DMSO (0.5% (v/v)), oseltamivir or OMT were given twice a day (at 12-h intervals) for 6 days, starting 24 h after randomly grouping and before virus exposure. The body weights, symptoms, and survivals of ten mice in each group (n = 10) were monitored daily for 14 days after virus inoculation. At day 6 p.i., another six mice in each group (n = 6) were euthanized by cervical dislocation, the lung index was assessed by determining the percent of lung wet weight (g) to body weight (g) (lung index = lung wet weight (g)/body weight (g) × 100%).Then the collected lungs were separated into two sets, the right lungs were fixed in 10% formalin, and the left lungs were frozen at −80 °C. The left lungs were homogenized in 1 mL of cold MEM medium, and the total protein levels were measured using the BioRad protein assay kit, viral titer and target proteins were determined by TCID50, ELISA, or qRT-PCR assays. The unit was corrected for the amount of protein.
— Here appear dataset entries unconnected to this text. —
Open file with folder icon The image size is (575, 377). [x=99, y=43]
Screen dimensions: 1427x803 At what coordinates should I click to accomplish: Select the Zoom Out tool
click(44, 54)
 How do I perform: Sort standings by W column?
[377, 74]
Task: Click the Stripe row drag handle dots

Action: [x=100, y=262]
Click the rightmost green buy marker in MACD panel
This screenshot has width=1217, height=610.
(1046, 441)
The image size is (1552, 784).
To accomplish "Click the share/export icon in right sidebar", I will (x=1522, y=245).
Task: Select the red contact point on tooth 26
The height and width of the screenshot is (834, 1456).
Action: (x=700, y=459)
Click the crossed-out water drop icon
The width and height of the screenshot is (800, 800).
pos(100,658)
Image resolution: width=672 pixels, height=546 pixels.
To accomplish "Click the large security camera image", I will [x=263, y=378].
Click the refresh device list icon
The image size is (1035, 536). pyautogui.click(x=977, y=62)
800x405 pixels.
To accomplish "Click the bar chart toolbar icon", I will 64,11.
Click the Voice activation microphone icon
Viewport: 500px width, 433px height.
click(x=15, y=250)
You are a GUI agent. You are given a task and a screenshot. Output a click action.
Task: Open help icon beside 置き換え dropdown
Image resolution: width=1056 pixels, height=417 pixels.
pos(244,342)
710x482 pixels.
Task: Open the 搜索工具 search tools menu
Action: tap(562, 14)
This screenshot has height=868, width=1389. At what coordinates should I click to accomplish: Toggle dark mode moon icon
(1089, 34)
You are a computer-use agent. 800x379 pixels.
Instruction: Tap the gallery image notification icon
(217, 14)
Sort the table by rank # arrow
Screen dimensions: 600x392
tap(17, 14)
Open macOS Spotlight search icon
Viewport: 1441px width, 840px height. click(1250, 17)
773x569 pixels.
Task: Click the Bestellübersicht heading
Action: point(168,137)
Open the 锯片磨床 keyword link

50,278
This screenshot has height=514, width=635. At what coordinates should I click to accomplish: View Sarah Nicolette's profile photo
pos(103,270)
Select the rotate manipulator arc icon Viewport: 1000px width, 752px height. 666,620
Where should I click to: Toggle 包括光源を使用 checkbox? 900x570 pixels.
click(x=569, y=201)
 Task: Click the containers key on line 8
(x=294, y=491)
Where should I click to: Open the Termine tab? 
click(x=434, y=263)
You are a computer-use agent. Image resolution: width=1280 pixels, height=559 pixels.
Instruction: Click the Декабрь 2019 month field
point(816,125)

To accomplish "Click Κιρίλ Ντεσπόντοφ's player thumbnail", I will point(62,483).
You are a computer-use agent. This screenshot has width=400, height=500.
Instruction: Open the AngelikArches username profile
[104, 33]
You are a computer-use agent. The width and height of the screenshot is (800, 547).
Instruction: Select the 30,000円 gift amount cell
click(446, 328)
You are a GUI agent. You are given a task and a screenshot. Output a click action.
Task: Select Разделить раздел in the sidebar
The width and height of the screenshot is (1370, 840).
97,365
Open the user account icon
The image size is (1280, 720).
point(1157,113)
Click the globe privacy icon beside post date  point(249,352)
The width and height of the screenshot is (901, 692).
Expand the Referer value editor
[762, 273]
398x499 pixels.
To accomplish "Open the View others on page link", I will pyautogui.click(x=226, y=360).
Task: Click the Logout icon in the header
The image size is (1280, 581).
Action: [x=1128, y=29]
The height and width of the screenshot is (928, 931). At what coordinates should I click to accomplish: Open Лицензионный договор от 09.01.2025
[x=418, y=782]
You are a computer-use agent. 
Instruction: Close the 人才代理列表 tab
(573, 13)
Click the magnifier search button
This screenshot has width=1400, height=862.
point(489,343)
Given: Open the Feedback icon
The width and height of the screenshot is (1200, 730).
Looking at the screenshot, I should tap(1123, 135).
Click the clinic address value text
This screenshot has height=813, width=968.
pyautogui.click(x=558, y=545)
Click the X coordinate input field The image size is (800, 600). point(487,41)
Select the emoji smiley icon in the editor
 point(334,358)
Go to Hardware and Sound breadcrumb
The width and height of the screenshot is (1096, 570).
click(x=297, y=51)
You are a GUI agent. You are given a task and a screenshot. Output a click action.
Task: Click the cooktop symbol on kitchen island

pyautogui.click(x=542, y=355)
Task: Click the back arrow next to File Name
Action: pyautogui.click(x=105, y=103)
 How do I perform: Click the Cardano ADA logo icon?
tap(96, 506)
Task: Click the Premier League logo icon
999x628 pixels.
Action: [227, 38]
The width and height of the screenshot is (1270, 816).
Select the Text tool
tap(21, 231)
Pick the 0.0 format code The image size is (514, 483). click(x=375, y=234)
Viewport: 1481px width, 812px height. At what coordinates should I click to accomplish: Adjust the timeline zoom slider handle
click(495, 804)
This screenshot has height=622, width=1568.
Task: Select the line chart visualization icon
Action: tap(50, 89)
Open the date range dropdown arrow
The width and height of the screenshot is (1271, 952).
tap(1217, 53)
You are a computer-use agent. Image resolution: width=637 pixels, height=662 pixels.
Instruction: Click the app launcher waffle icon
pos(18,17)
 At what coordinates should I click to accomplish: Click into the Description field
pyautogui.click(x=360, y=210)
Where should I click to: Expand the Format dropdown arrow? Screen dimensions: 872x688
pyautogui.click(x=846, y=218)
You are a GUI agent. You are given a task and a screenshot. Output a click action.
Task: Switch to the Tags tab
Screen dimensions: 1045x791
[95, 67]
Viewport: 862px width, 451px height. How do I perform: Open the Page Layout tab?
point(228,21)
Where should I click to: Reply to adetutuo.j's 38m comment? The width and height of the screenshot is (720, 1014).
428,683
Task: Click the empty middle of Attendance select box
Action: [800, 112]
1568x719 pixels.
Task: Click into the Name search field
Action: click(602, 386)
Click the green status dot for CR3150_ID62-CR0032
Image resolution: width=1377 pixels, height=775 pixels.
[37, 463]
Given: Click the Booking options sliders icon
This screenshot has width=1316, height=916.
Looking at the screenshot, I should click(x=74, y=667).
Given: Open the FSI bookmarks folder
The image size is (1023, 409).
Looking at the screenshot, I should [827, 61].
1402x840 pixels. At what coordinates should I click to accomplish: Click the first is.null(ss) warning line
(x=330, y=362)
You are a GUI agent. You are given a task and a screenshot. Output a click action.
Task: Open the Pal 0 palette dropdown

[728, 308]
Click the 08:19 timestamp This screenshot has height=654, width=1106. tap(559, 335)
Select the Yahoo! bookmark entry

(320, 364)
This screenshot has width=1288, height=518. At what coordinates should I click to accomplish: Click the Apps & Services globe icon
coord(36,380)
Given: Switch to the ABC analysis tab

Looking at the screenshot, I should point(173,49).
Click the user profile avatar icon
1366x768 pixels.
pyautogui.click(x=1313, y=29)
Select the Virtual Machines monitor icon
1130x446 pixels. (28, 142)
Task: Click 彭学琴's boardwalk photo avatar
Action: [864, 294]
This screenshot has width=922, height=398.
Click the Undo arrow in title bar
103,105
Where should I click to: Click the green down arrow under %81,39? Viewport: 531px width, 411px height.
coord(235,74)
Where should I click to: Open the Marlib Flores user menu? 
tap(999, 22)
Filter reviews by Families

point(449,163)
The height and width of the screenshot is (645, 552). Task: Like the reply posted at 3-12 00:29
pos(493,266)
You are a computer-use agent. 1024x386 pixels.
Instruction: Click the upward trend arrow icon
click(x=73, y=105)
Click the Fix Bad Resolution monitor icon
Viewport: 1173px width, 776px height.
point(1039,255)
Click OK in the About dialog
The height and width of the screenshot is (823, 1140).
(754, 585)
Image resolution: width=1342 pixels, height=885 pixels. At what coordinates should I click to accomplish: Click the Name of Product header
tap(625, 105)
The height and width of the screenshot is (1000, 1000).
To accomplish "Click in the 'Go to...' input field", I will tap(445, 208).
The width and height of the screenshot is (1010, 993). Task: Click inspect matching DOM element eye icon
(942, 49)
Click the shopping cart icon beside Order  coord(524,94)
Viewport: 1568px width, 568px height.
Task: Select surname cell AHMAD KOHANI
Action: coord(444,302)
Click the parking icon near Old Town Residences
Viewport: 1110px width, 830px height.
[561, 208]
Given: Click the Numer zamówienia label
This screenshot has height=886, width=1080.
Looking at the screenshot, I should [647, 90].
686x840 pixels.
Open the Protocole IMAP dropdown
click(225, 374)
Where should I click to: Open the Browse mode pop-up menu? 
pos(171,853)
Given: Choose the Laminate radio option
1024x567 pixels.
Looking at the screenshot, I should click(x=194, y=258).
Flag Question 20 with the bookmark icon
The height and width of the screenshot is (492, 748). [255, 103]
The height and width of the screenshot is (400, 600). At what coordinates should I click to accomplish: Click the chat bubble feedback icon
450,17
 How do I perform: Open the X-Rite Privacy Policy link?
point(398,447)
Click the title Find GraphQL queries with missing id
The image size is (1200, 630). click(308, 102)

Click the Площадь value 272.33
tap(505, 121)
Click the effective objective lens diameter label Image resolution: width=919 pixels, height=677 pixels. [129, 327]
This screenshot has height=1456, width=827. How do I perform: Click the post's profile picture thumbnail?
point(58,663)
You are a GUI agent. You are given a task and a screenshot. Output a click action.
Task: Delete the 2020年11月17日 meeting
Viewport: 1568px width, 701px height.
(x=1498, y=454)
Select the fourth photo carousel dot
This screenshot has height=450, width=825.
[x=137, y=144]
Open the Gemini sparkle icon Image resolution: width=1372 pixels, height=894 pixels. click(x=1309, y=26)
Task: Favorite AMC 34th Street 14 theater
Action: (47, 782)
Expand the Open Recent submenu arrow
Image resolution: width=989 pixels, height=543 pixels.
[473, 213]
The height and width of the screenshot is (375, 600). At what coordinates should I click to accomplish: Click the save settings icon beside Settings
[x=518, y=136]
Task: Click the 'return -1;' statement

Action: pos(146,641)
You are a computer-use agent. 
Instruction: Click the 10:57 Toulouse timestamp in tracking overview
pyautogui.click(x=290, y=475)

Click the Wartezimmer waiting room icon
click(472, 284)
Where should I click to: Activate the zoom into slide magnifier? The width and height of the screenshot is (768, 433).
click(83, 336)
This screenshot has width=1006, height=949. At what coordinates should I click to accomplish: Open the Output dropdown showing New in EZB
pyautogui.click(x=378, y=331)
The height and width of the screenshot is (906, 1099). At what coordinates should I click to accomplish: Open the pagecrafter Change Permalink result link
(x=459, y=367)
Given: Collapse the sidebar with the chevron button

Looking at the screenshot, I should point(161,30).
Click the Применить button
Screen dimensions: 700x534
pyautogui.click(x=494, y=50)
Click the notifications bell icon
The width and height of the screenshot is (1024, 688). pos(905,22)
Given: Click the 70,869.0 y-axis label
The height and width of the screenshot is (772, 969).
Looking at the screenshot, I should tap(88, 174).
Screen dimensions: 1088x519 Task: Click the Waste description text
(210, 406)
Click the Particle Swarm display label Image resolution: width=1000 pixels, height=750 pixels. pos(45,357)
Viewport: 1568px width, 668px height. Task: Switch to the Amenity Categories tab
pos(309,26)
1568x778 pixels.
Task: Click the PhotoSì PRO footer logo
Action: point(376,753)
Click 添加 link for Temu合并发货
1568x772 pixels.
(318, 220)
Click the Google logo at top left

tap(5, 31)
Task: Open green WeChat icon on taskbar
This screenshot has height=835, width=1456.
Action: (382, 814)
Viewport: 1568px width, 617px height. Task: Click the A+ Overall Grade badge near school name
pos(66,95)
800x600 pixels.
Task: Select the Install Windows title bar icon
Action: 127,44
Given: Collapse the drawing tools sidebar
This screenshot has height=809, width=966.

To examine pathological changes, the right side of the lung was embedded in paraffin, sectioned at 4 μm for haematoxylin and eosin (H&E) staining. The severity of histological changes was scored according to a semiquantitative scoring system, which was further showed in ‘Supplement material of Methods’.

4.11. Statistical Analysis

The statistical significance of the comparisons between treated groups was assessed by Student’s t-test, one-way ANOVA with post hoc Dunnett’s test, or Kaplan-Meier analysis with Log-rank and Breslow tests using SPSS16.0 software. All values are expressed as mean ± standard deviations (SD). p values below 0.05 were considered statistically significant.

5. Conclusions

OMT can decrease IAV-induced expressions of TLR4, MyD88, and TRAF6, phosphorylation of p38 MAPK, and nuclear translocation of NF-κB p65. And TLR4, p38 MAPK, and NF-κB activators can antagonize the anti-IAV activity of OMT. So we speculate that the anti-IAV activity of OMT may be related to its ability to inhibit IAV-induced activations of TLR4, p38 MAPK, and NF-κB pathways (Figure 9). Finally, based on the results of our study and other people’s researches, we think that OMT is a promising drug for treating IAV infection and IAV-induced pneumonia.